Since culture has excellent specificity, it is particularly useful for confirming pertussis diagnosis when an outbreak is suspected. Many other respiratory pathogens have similar clinical symptoms to pertussis and co-infections do occur. Furthermore, obtaining isolates from culture allows for strain identification and antimicrobial resistance testing. Identifying which strains of B. pertussis are causing disease is of public health importance. Culture is best done from nasopharyngeal (NP) specimens collected during the first 2 weeks of cough when viable bacteria are still present in the nasopharynx. After the first 2 weeks, sensitivity is decreased and the risk of false-negatives increases rapidly.

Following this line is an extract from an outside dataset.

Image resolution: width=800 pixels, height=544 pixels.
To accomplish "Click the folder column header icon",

PCR is a rapid test and has excellent sensitivity. PCR tests vary in specificity, so obtaining culture confirmation of pertussis for at least one suspicious case is recommended any time there is suspicion of a pertussis outbreak. Results should be interpreted along with the clinical symptoms and epidemiological information. PCR should be tested from NP specimens taken at 0-3 weeks following cough onset, but may provide accurate results for up to 4 weeks of cough in infants or unvaccinated persons. After the fourth week of cough, the amount of bacterial DNA rapidly diminishes, which increases the risk of obtaining falsely-negative results. PCR assay protocols that include multiple targets allow for speciation among Bordetella species. The high sensitivity of PCR increases the risk of false-positivity, but following some simple best practices can reduce the risk of obtaining inaccurate results.

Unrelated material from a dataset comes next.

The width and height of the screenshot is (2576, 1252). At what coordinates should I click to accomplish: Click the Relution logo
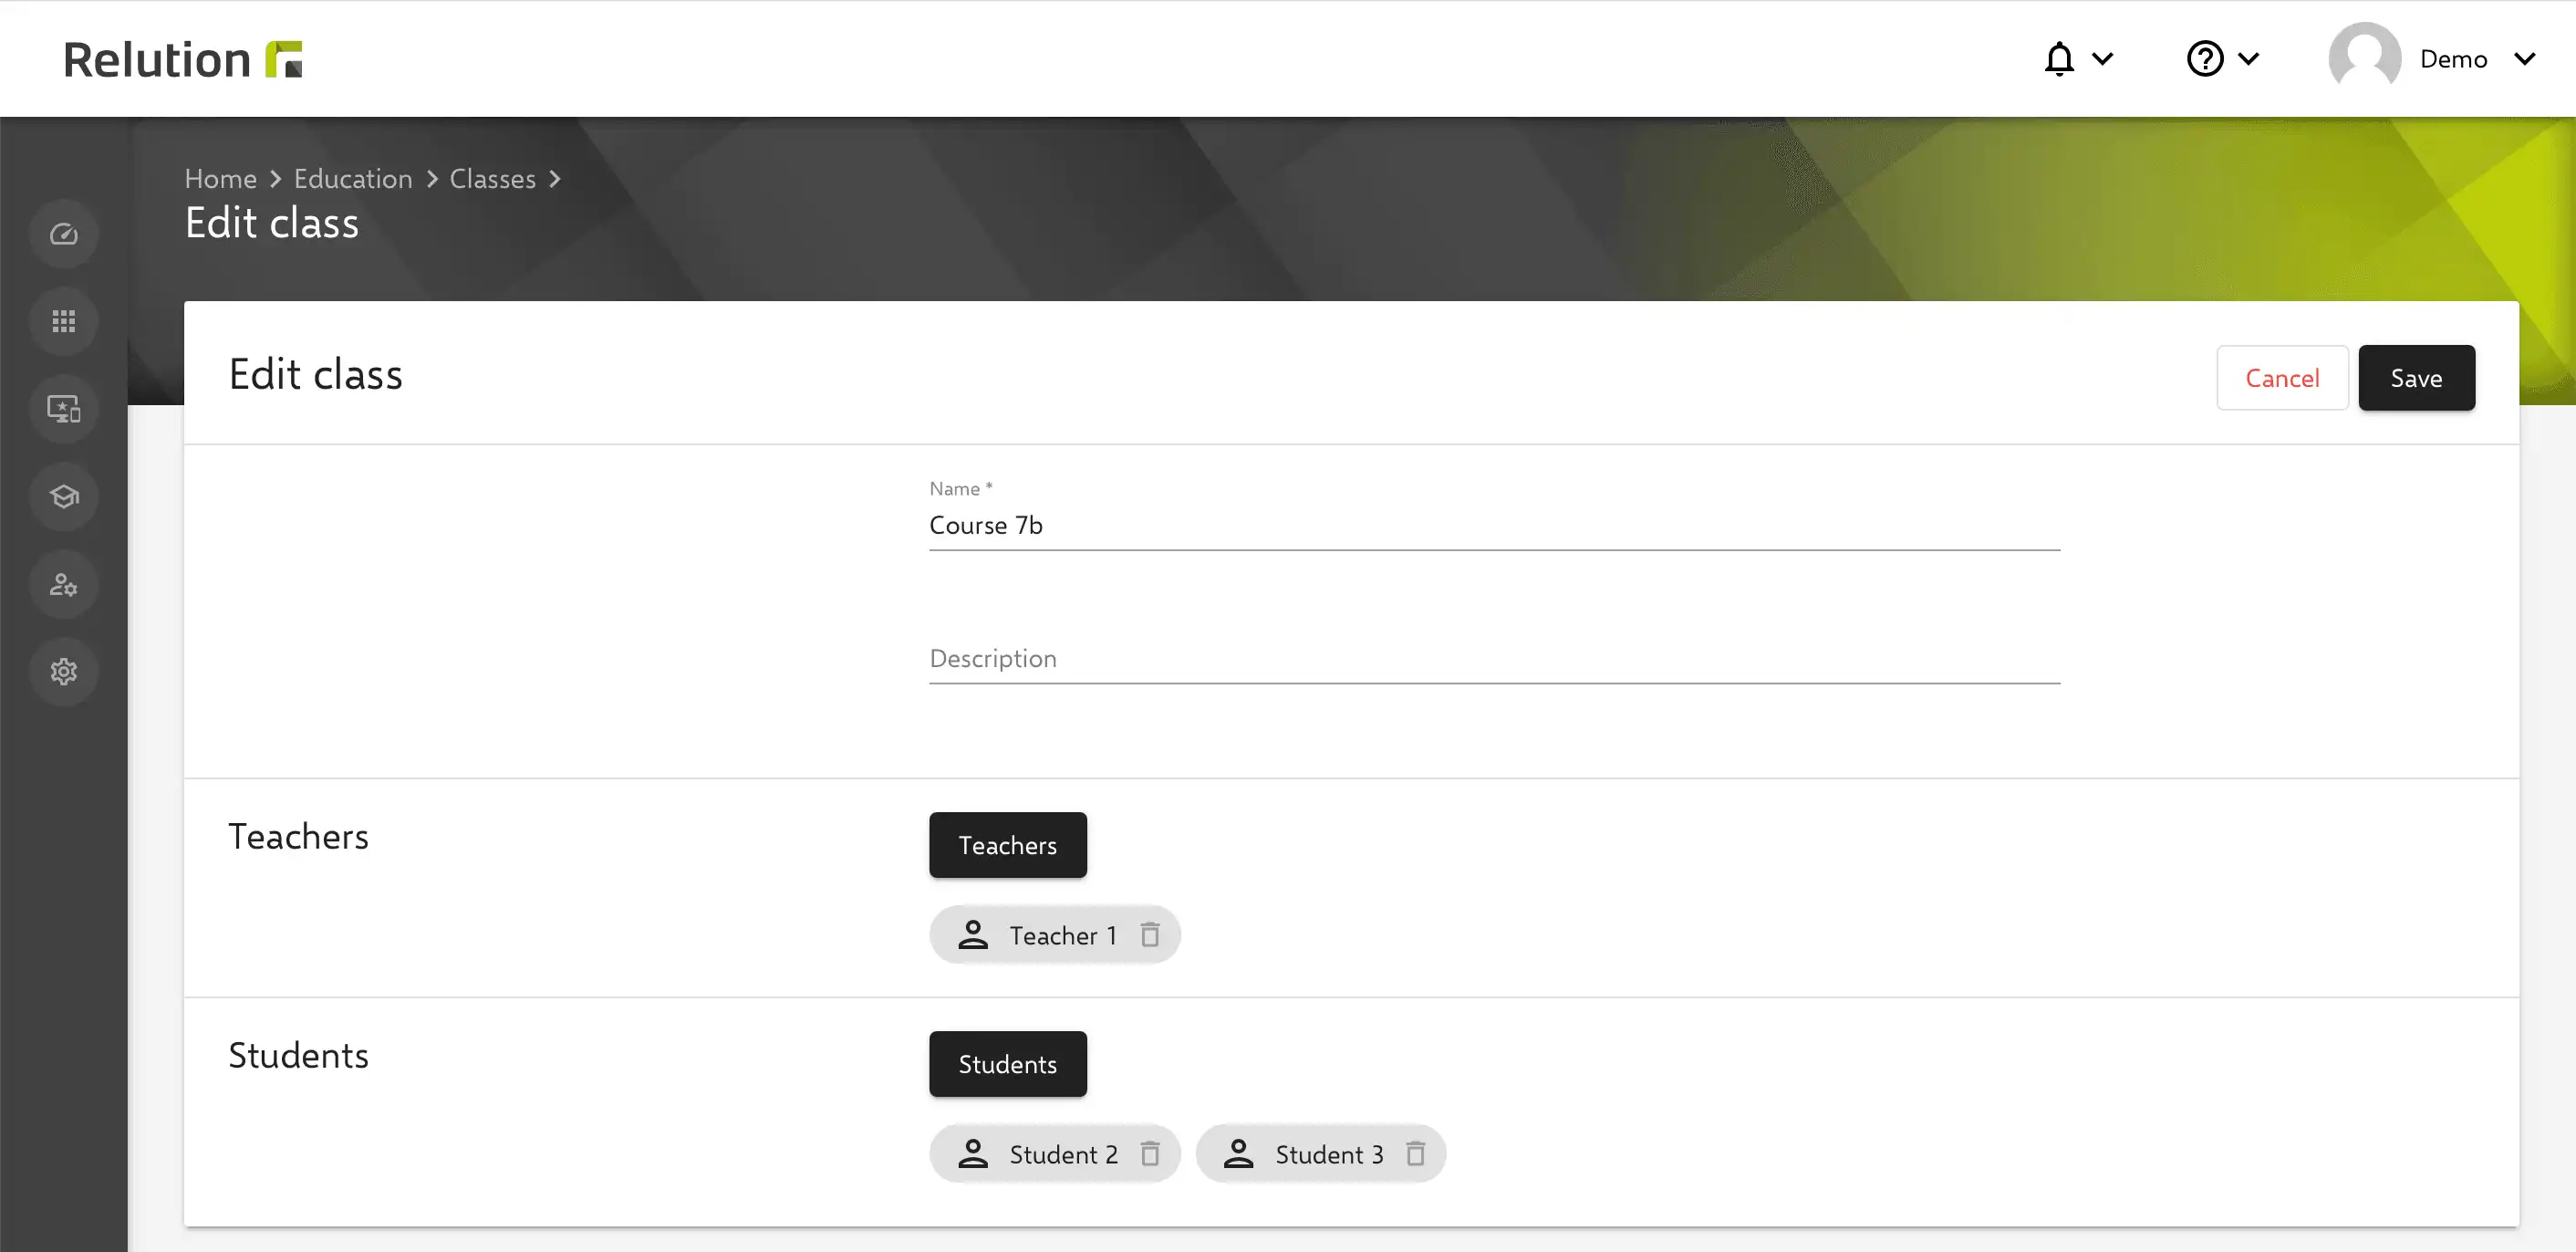pos(183,59)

CDC and FDA have developed a serologic assay that has been extremely useful for confirming diagnosis, especially during suspected outbreaks. Many State Public Health Labs have included this assay as part of their testing regimen for pertussis. Commercially, there are many different serologic tests used in United States with unproven or unknown clinical accuracy. CDC is actively engaged in better understanding the usefulness of these commercially available assays. This website will be updated as we learn more about these commercial assays. Generally, serologic tests are more useful for diagnosis in later phases of the disease. For the CDC single point serology, the optimal timing for specimen collection is 2 to 8 weeks following cough onset, when the antibody titers are at their highest; however, serology may be performed on specimens collected up to 12 weeks following cough onset.